Taipei, Taiwan said Saturday that it welcomed U.S. President Donald Trump's signing of the Taiwan Travel Act and expressed gratitude to support for Taipei from Washington, while vowing to strengthen ties with the U.S.
Presidential Office spokesman Sidney Lin (???) said Taiwan is grateful to Trump for signing the Taiwan Travel Act, and "we (the Taiwan government) will work closely with the U.S. executive branch to make the bilateral ties stronger than ever."
Lin said the United States is a close ally of Taiwan, and Taipei sincerely thanks Washington's adamant support for its development, so as part of the global society, Taiwan is determined to continue its efforts to strengthen stability and peace in the region.
On Friday, Trump signed the Taiwan Travel Act, which aims to allow high level visits between Taiwan and U.S. government officials. The Act went into effect on the same day. Trump signed the Act even though China has repeatedly voiced opposition against the legislation.
The act says it allows "officials at all levels of the United States Government, including Cabinet-level national security officials, general officers, and other executive branch officials, to travel to Taiwan to meet their Taiwanese counterparts."
The act also allows "high-level officials of Taiwan to enter the United States, under conditions which demonstrate appropriate respect for the dignity of such officials, and to meet with officials of the United States, including officials from the Department of State and the Department of Defense and other Cabinet agencies."
Trump's signing of the act after the bill, introduced by Steve Chabot, a Republican representative of Ohio, cleared the U.S. House of Representatives and Senate in January and February, respectively.
While many in Taiwan have hailed the passage of the act as a breakthrough in Taiwan-U.S. relations, veteran diplomats cautioned that the legislation merely expresses "the sense of Congress" and is not legally binding to the executive branch.
In response to the U.S. President's move to sign the act into law, Taiwan's Ministry of Foreign Affairs (MOFA) said in a statement that after Trump took office in 2017, his administration has repeatedly sent delegations headed by senior government officials to Taiwan to participate in a wide range of affairs such as commercial, cultural and education exchanges.
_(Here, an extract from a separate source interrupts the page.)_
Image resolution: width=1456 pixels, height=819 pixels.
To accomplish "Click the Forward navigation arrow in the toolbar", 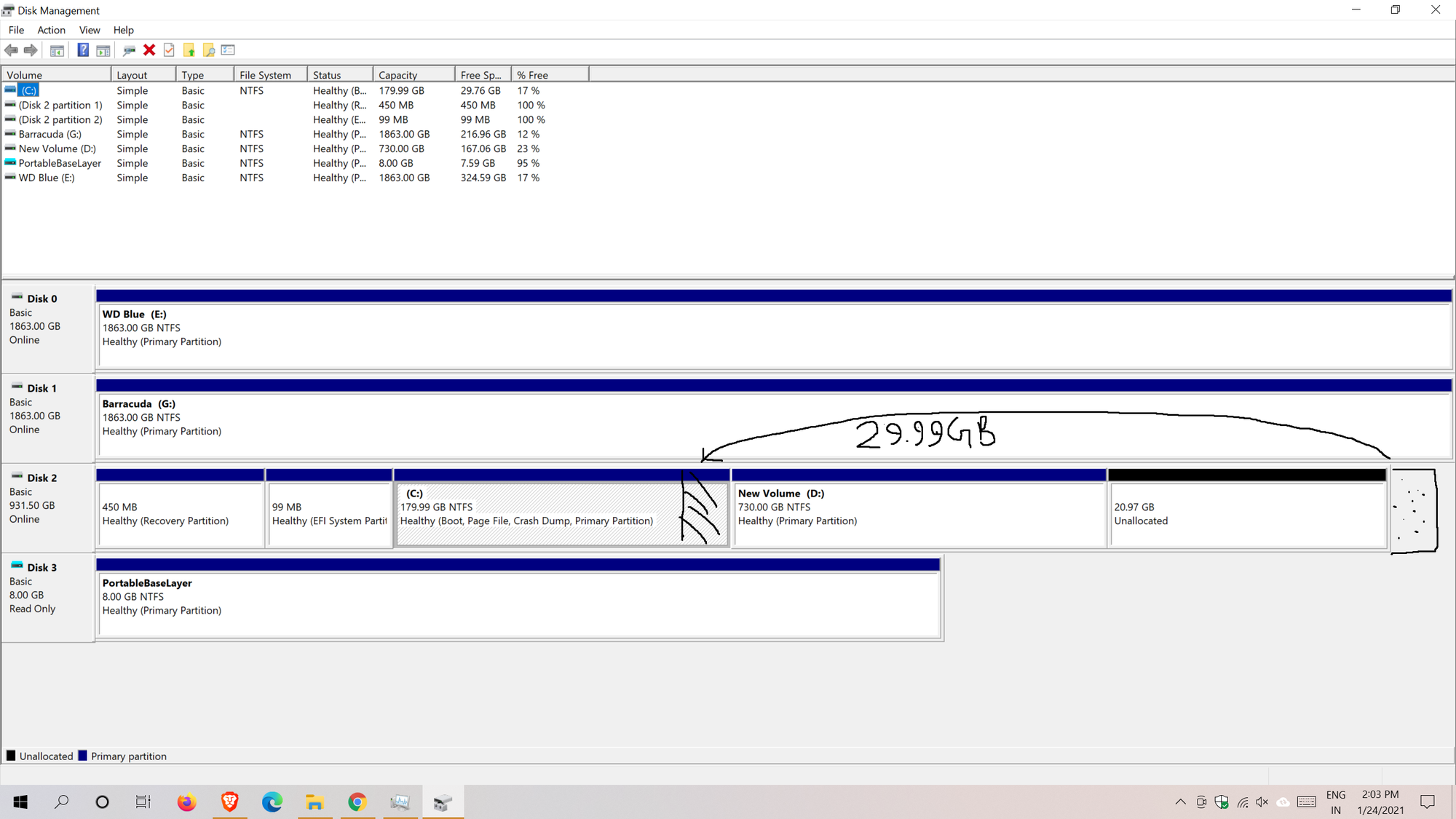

In addition, both Taipei and Washington have seen their ties running deeper than ever after raising their efforts in participating in the Global Cooperation and Training Framework (GCTF), which was established in June 2015 to support bilateral cooperation in international public health, humanitarian assistance and other global issues, the MOFA added.
The MOFA said Taiwan and the U.S. are expected to take advantage of the already existing mutual trust and reciprocity between them to further strengthen bilateral ties, while keeping close contact with each other after the Taiwan Travel Act goes into effect.
At present, senior U.S. government officials rarely visit Taiwan because of Washington's formal ties with China and lack of official relations with Taipei.
When Gina McCarthy, then-administrator of the U.S. Environmental Protection Agency, traveled to Taiwan in 2014, she was the first U.S. Cabinet-level official to visit the island in 14 years. No other official of that level has visited since.
The U.S. has repeatedly affirmed its commitment to providing defensive weapons to Taiwan under the Taiwan Relations Act, which was enacted on April 10, 1979 after Washington shifted its recognition to Beijing from Taipei.